▶ [EXERCISE PROMPT] For the listing that follows, give again exactly the lines from the one with "Screen dimensions: 720x360" to the one with "Click the info icon next to 3D Viewer title", including both.

▶ [SOURCE DATA]

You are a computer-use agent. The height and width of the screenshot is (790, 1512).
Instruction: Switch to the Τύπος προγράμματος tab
...
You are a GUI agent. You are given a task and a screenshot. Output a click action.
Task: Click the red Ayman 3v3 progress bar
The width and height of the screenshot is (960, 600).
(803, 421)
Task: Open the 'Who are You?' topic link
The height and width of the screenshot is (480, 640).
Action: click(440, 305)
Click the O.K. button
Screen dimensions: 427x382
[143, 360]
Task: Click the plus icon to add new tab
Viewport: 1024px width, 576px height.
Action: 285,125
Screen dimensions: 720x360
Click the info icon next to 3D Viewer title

▶ [ANSWER TO THIS PROBLEM]
Screen dimensions: 720x360
Click the info icon next to 3D Viewer title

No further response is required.